Instructions for authors:
For all 3 types of papers, the submission is double-blind as per the COLING guidelines. There is no limit on the number of reference pages. Authors will be granted an extra page for the final version of their papers.
All papers will be presented orally or as posters, as determined by the Program Committee chairs. No distinction between papers presented orally or as posters is made in the workshop proceedings.
For all types of submission, the COLING 2018 LaTeX templates should be used. All papers should be submitted via the START space:
https://www.softconf.com/coling2018/ws-LAW-MWE-CxG-2018/
Please choose the appropriate track (research/shared task) and submission modality (long/short).
Important dates
All deadlines are at 23:59 UTC-12 (anywhere in the world).
Workshop Organizers
- Nancy Ide, Vassar College (USA)
- Adam Meyers, New York University (USA)
- Carlos Ramisch, Aix Marseille University (France)
- Agata Savary, Université François Rabelais Tours (France)
Program Committee Chairs
- Jena Hwang, Institute for Human and Machine Cognition (USA)

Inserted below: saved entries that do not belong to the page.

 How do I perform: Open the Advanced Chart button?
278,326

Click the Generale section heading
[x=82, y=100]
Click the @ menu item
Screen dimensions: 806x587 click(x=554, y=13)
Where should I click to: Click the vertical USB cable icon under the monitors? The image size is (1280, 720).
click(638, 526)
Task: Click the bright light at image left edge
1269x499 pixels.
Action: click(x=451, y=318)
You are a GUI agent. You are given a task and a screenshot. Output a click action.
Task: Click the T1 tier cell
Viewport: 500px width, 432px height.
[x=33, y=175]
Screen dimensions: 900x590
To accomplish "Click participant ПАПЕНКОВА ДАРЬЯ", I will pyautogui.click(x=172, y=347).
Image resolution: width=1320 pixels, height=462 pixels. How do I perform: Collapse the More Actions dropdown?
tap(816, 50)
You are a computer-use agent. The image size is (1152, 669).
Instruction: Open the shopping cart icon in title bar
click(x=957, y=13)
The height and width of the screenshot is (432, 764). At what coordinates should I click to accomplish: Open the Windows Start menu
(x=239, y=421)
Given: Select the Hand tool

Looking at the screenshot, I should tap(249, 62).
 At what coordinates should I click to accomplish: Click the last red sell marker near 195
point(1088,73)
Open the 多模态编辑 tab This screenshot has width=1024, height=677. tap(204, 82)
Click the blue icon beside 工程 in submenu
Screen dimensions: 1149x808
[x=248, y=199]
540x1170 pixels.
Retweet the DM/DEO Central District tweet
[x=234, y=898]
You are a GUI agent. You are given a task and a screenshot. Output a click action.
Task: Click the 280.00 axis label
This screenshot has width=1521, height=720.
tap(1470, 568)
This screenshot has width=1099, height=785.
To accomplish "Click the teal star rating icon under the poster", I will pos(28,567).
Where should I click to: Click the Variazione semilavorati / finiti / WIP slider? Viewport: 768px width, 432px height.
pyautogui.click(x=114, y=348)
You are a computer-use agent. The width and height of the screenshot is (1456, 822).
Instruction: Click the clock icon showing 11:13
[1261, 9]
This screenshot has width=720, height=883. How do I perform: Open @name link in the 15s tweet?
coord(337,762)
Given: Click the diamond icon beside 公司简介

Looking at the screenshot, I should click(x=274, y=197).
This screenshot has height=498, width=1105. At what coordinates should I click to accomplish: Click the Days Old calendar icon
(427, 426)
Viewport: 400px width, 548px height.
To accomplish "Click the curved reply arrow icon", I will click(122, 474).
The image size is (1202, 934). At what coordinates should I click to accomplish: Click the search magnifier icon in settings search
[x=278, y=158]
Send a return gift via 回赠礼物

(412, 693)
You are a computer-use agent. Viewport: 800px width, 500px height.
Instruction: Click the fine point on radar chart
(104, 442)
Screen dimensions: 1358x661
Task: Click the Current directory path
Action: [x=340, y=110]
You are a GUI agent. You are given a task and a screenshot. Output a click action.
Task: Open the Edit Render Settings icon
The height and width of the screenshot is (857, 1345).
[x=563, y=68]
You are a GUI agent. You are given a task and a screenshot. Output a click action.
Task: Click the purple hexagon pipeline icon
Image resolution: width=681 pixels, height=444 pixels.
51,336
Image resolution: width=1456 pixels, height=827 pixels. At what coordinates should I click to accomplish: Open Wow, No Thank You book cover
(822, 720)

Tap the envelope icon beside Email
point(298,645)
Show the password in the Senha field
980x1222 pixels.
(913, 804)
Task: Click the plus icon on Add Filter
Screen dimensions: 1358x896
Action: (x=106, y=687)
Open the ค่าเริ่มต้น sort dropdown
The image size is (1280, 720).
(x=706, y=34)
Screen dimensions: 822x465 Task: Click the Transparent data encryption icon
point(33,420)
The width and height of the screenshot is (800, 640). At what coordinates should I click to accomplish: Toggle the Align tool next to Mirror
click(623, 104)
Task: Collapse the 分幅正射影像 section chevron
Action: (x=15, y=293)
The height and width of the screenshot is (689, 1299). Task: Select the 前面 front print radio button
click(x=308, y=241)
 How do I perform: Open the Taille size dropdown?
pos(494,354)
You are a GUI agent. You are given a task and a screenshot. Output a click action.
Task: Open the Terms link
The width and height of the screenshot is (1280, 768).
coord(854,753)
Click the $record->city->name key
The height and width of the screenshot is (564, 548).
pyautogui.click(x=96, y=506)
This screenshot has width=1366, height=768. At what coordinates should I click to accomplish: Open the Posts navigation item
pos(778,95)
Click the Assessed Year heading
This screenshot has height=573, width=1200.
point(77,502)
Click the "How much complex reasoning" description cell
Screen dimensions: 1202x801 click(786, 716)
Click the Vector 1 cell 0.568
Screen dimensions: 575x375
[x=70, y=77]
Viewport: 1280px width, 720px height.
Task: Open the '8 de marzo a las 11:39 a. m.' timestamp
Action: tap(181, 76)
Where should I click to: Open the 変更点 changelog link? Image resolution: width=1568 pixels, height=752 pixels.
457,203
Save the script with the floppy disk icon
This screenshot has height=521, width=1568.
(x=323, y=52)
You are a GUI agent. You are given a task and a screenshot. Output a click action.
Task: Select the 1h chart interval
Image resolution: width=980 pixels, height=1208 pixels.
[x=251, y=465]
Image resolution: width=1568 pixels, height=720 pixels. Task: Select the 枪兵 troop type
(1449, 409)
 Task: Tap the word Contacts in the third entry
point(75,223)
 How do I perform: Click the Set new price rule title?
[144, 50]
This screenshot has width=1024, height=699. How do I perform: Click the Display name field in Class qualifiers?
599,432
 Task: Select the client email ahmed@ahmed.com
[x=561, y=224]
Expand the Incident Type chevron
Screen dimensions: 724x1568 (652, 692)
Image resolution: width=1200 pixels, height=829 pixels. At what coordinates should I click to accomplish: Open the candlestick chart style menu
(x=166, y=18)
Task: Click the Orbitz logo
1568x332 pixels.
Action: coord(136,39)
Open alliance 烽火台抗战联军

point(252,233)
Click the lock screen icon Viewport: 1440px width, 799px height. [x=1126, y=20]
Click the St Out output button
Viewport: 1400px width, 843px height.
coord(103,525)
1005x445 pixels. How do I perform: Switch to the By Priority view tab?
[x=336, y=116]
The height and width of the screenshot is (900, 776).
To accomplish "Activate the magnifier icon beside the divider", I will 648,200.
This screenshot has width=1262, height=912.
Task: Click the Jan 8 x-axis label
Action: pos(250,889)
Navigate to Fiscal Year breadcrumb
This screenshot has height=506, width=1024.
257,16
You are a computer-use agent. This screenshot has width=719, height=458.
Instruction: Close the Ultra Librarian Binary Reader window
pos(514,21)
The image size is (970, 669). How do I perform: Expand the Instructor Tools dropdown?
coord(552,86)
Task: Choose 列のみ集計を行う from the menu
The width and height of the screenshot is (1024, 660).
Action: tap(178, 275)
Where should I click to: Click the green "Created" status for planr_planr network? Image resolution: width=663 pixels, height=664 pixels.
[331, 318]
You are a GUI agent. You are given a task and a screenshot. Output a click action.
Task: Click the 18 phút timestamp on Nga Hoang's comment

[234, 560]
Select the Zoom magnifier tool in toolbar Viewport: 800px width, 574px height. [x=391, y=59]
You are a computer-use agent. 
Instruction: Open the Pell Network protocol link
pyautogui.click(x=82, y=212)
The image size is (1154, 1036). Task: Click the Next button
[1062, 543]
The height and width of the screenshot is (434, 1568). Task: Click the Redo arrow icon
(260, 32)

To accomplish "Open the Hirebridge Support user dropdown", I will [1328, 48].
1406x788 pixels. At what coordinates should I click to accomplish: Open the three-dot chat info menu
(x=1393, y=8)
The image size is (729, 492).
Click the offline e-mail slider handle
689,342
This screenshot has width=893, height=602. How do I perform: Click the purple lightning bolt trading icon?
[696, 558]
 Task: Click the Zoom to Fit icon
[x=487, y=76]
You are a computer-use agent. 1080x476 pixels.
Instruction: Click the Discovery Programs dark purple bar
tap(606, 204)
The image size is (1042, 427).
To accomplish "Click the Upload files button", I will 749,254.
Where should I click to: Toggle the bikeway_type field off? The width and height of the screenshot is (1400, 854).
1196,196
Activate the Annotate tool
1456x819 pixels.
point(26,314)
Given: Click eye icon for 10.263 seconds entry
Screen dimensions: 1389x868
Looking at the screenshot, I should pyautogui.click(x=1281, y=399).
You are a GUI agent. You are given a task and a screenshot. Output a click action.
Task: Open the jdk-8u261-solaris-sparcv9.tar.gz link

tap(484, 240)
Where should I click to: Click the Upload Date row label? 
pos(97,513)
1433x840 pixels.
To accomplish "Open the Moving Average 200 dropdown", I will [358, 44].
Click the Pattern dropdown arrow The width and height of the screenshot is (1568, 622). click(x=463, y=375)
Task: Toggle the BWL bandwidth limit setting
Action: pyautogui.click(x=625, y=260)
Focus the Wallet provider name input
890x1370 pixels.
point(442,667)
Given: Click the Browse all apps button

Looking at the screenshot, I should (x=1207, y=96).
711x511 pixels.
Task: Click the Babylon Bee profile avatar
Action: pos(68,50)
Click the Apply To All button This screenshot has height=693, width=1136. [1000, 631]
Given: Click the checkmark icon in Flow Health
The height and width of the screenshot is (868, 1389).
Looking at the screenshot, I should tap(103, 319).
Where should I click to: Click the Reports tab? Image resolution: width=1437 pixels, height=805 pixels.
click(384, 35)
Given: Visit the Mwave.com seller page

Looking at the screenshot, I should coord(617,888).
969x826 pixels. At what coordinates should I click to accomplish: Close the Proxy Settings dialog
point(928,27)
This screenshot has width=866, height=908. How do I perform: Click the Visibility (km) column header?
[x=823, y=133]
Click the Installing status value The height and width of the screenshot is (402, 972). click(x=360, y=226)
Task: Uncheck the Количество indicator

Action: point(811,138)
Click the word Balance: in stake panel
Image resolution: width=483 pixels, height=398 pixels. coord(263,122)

- Miriam R L Petruck, ICSI (USA)
- Sameer Pradhan, cemantix.org and Vassar College, New York (USA)
- Carlos Ramisch, Aix Marseille University (France)
- Agata Savary, Université François Rabelais Tours (France)
- Nathan Schneider, Georgetown University (USA)
Publication Chairs
- Melanie Andresen, Hamburg University (Germany)
- Agata Savary, Université François Rabelais Tours (France)
Publicity Chairs
- Adam Meyers, New York University (USA)
- Agata Savary, Université François Rabelais Tours (France)
Contact
For any inquiries regarding the workshop please send an email to lawmwecxg2018@gmail.com
Anti-harassment policy
The workshop supports the ACL anti-harassment policy.